Clima sereno, solidão da espera. Carros que iam e vinham. Alguém chegou para me fazer companhia: do outro lado da pista, veio correndo, toda estabanada, uma cadelinha preta cheia de tetinhas. Ela era toda serelepe, com personalidade, e atravessou a pista sem medo. Não resisto a cachorros e, quando os vejo, sempre tento me aproximar. Assobiei para ela a fim de conhecê-la melhor. Mas ela estava inquieta, parecia procurar algo. Mesmo assim, fui tomada por um sentimento de alegria por ter um serzinho tão agradável perto de mim.

O sentimento bom logo se transformou em desespero. A cachorrinha começou a atravessar a pista sucessivas vezes. Ia pra lá, voltava. Ia pra lá de novo, e lá estava ela pertinho de mim outra vez. Minha preocupação era que ela pudesse ser atropelada a qualquer momento. Por ser fim de tarde, muitos carros se movimentavam na rua. Levantei-me, como se pudesse fazer algo. Quando ela estava do outro lado, assobiei para ela e disse “vem pra cá, neném”, como se ela pudesse acalmar meu coração. A cachorrinha insistente em perambular e muito atrevida estava decidida a procurar o que tinha em mente, e os carros se revezavam com suas buzinas quando ela quase ia parar debaixo deles.

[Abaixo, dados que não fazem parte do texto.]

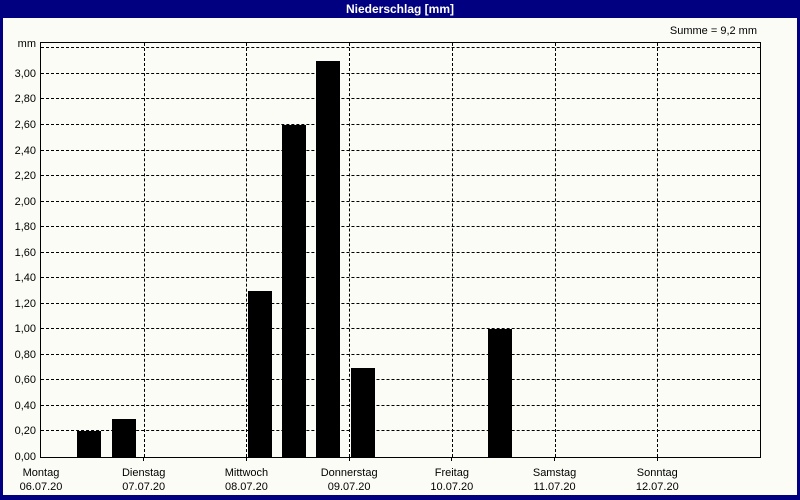 This screenshot has width=800, height=500. Describe the element at coordinates (25, 406) in the screenshot. I see `y-tick-label: 0,40` at that location.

Minha barriga começou a doer de ansiedade para que ela sossegasse na parada. Ela não veio. “O que eu posso fazer?”, pensei. Não dava simplesmente para pegar a cachorrinha no colo a fim de protegê-la ou até levá-la para a minha casa. Além de não saber se ela pertencia a alguém, eu sei que não posso controlar todas as questões do mundo, apesar de sempre querer isso. Eu estava tão nervosa com a possibilidade de ela ser atropelada, que decidi não mais acompanhá-la ziguezagueando na pista. Mas, obviamente, não consegui distanciar meus olhos dela. Quando outros passageiros chegaram à parada – dois homens e uma mulher – vi que eles se conheciam e conversavam. De repente, a cachorrinha veio até a parada e se aproximou de um dos homens, aceitando receber carinho. Ele disse: “Ô, mais tá muito bonita essa cachorrinha, gente!”. E a mulher comentou: “Está mesmo, tadinha, mas parece estar muito perdidinha, ainda”. “Pois é, por que é que ela fica de um lado para o outro na pista? Ela é sempre tão tranquilinha”, o homem indagou. Ao que ela respondeu: “Ué, você não soube? Ela teve filhotinhos outro dia e tiraram dela para vender. Desde então, ela ficou meio desnorteada porque acha que pode encontrar os filhotinhos em qualquer lugar. Mas eles já devem estar longe”.

Lágrimas no meu coração. Compreendi o porquê de a cachorrinha ficar de um lado para o outro na pista, correndo risco entre os carros. Ela buscava seus bebezinhos, que, pelo que eu entendi, haviam sido tirados dela.

Meu ônibus, já muito atrasado, começou a descer do terminal em direção à parada. Eu continuava sem poder fazer nada a respeito da cachorrinha. Só conseguia pensar na dor de qualquer mamãe em ter de ficar longe de seus filhinhos (e vice-versa), e mentalizei bons sentimentos para ela. Quando me sentei em uma das poltronas do ônibus, mais ao fundo, vi que já havia caído a noite e ela continuava preocupada com seus filhotes. Coisa de mãe.